The evolution of the organic market space represents an opportunity for conventional farmers keen to try something new and to provide the full transparency to consumers keen to know where their food comes from. Once thought of as a mere fad, demand for organic food has doubled over the past number of decades, a trend that is expected to continue in the foreseeable future.
The record-keeping and organic certification process will always be a detailed undertaking, in order to provide the full spectrum of information that the market wants around provenance of food. Technology is now allowing field activities and farm inventories to be tracked and shared instantly.
This is good timing, as new regulations are a possible response of government food agencies who are hearing more and more about unsafe levels of pesticide residues in food grains around the world.

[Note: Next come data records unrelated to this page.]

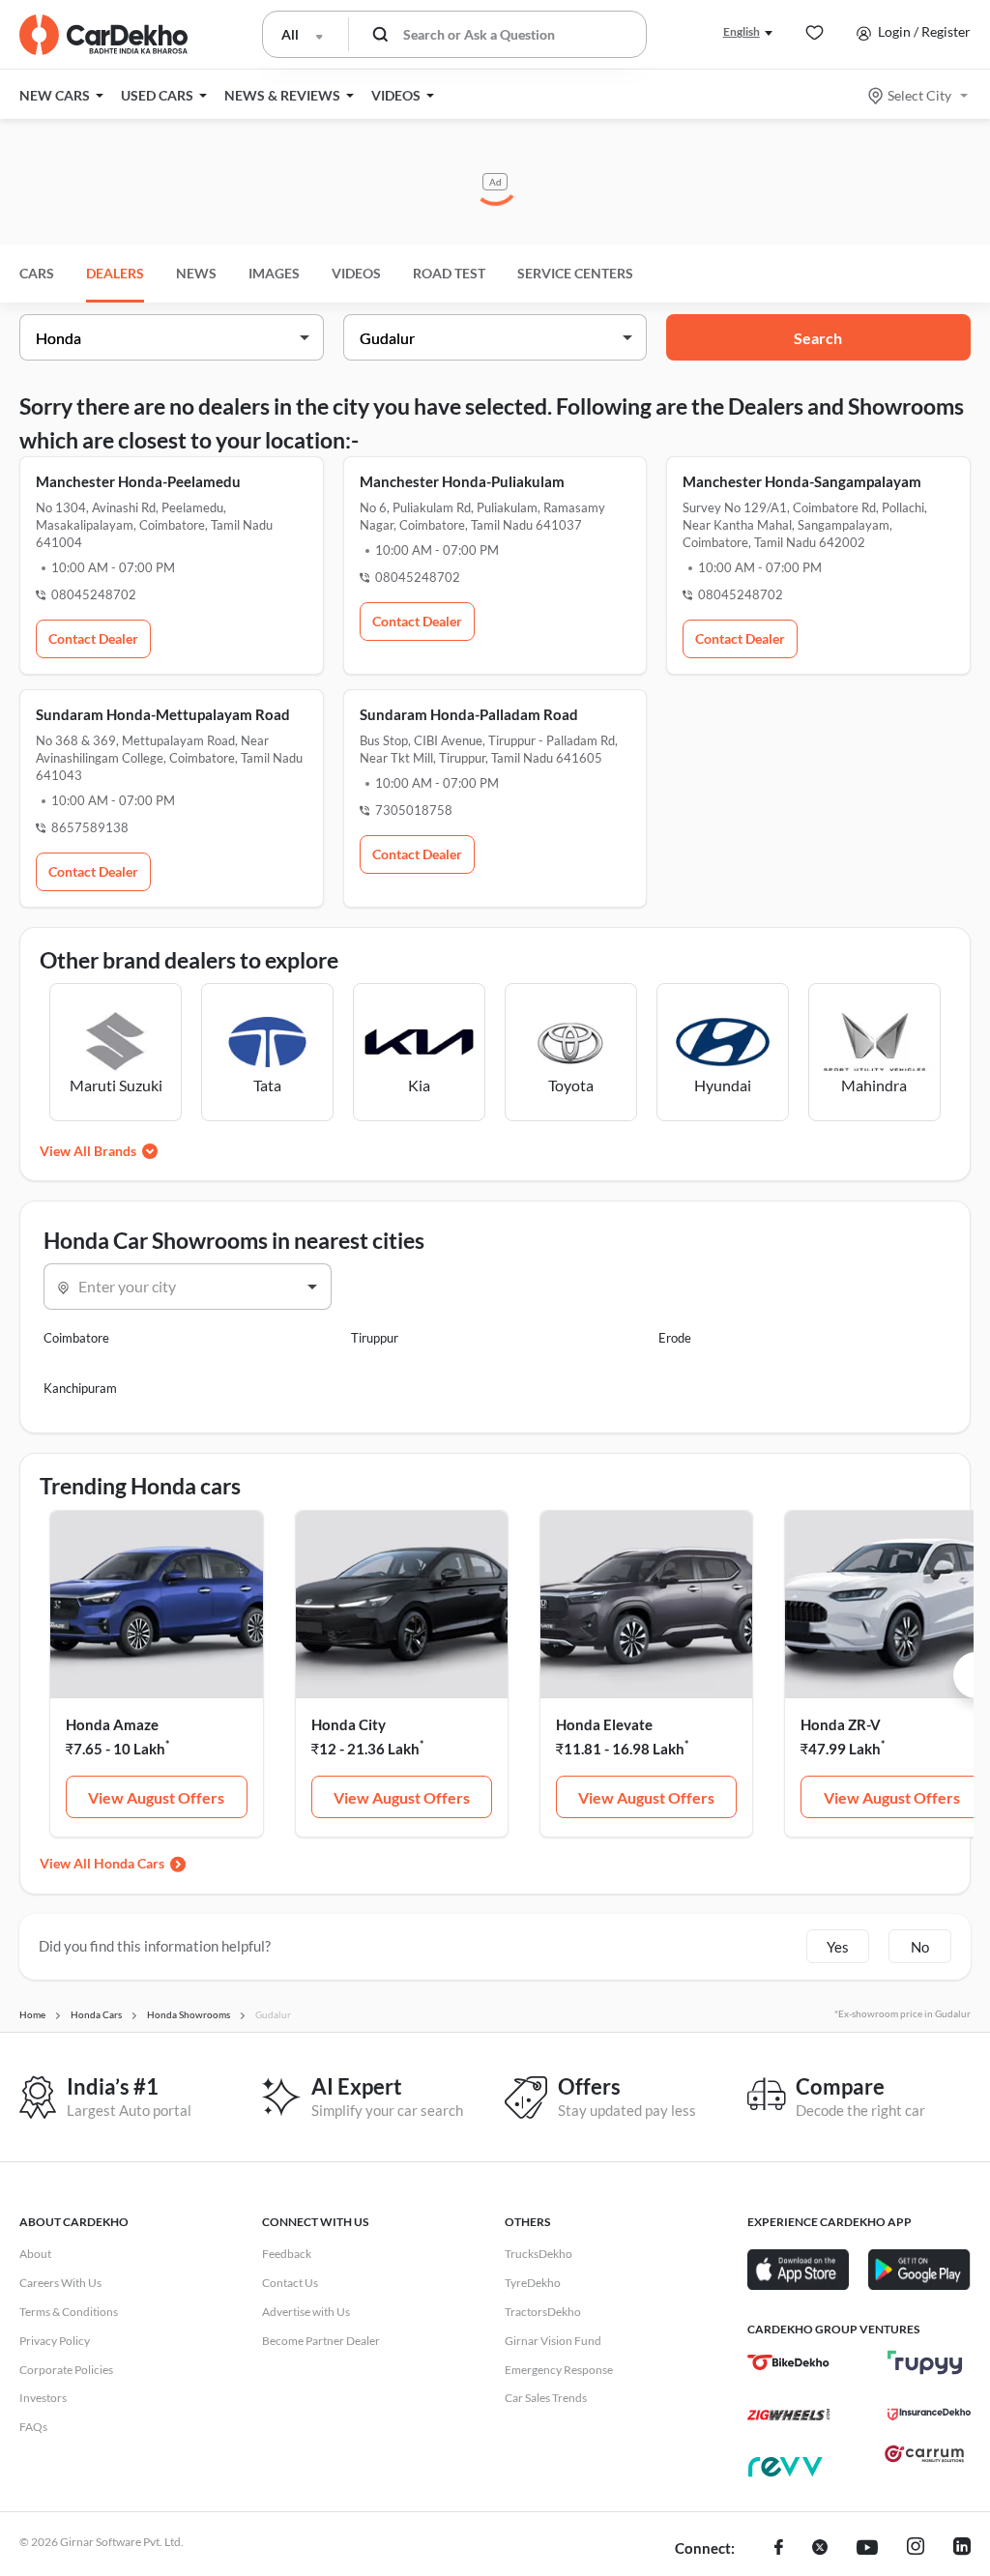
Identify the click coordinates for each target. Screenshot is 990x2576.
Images (274, 273)
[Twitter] (820, 2549)
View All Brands (88, 1151)
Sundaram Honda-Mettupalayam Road (163, 714)
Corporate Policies (66, 2369)
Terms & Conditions (68, 2311)
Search (818, 338)
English (741, 31)
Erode (674, 1338)
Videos (356, 273)
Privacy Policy (54, 2340)
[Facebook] (778, 2549)
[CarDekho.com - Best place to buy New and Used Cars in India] (103, 34)
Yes (838, 1946)
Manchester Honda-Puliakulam (462, 481)
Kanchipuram (80, 1388)
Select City (919, 95)
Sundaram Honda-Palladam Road (469, 714)
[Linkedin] (962, 2549)
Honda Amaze (112, 1724)
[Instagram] (915, 2549)
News (196, 273)
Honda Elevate (604, 1724)
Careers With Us (60, 2282)
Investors (43, 2397)
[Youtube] (867, 2549)
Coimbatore (76, 1338)
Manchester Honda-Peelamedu (138, 481)
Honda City (348, 1724)
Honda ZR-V (841, 1724)
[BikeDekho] (788, 2362)
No (920, 1946)
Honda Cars (129, 1863)
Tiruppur (374, 1338)
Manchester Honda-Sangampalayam (802, 481)
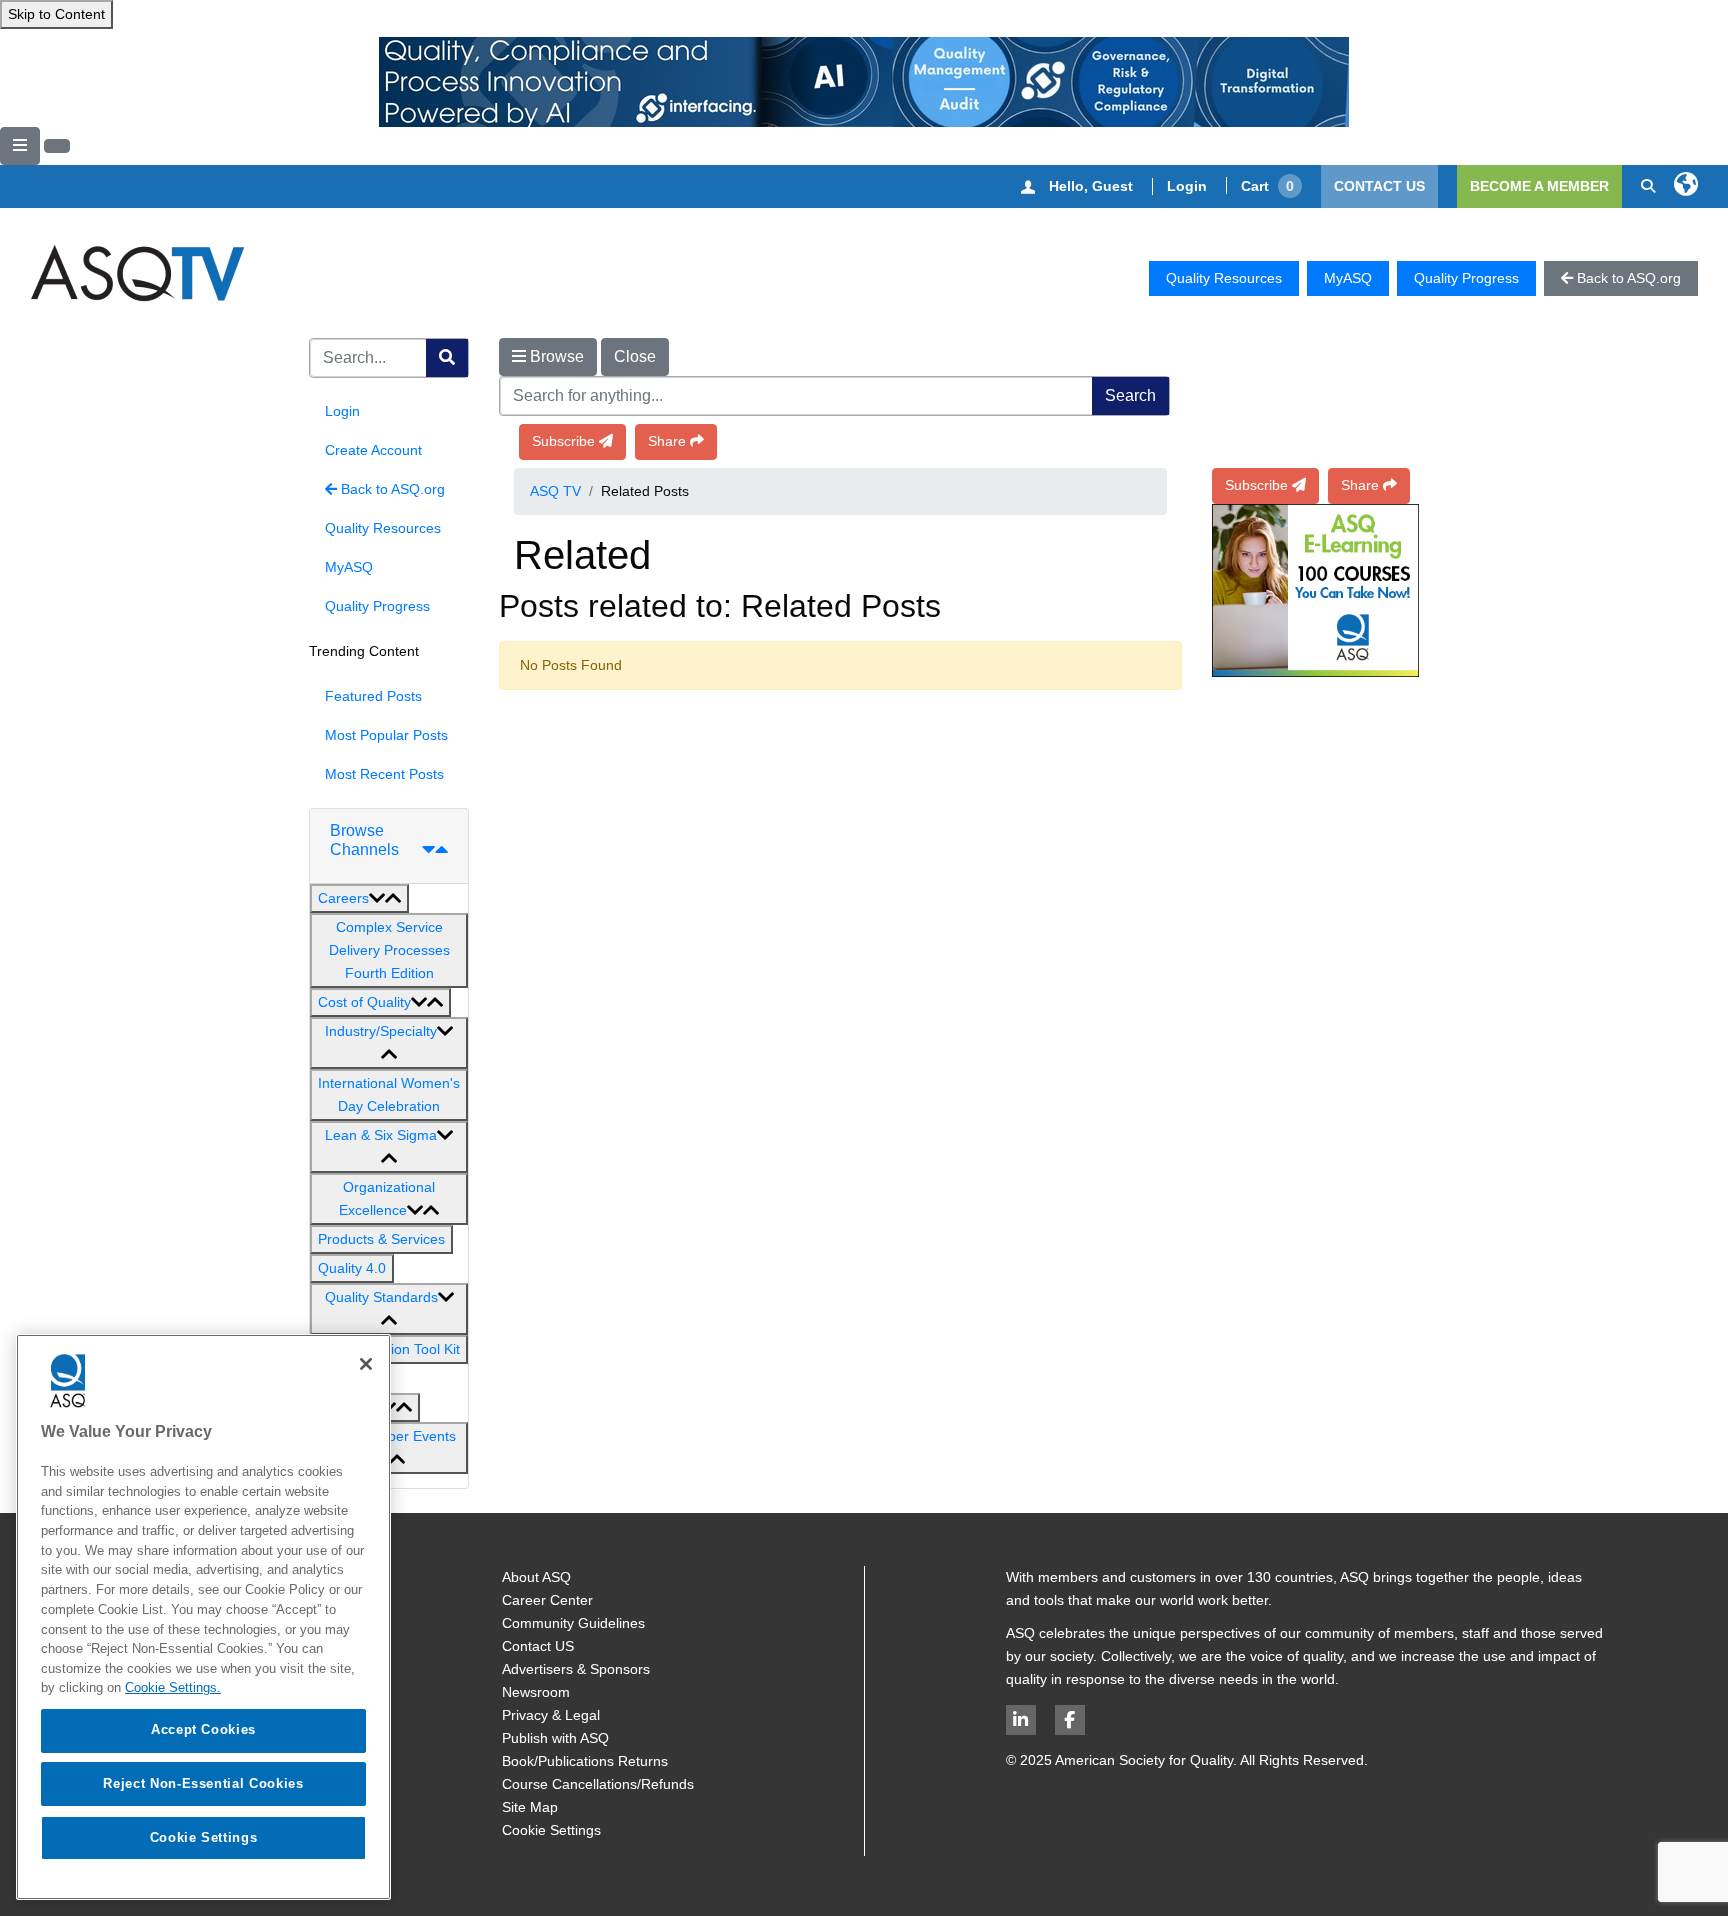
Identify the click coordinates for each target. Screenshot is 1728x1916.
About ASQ (536, 1577)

Both organic and conventional crops carry pesticide residues into the food system. It’s more common with food crops produced conventionally, due to allowed practices like pre-harvest glyphosate application.
Spray drift and a buildup of contaminants in the soil are two possible causes of pesticide residues showing up in certified organic crops. Another possible cause is that some farmers and traders cheat the organic system to capture the attractive premiums without incurring the full costs.
The obvious way to start reducing the level of pesticide residues on crops is to stop using them. Minimizing spray drift is another important step that farmers can take.
There is no immediate economic gain to farmers to start undertaking this process, apart from organic price premiums. In the meantime, finding ways to reduce the amount of pesticides on food crops could help mitigate the risk of further market access issues.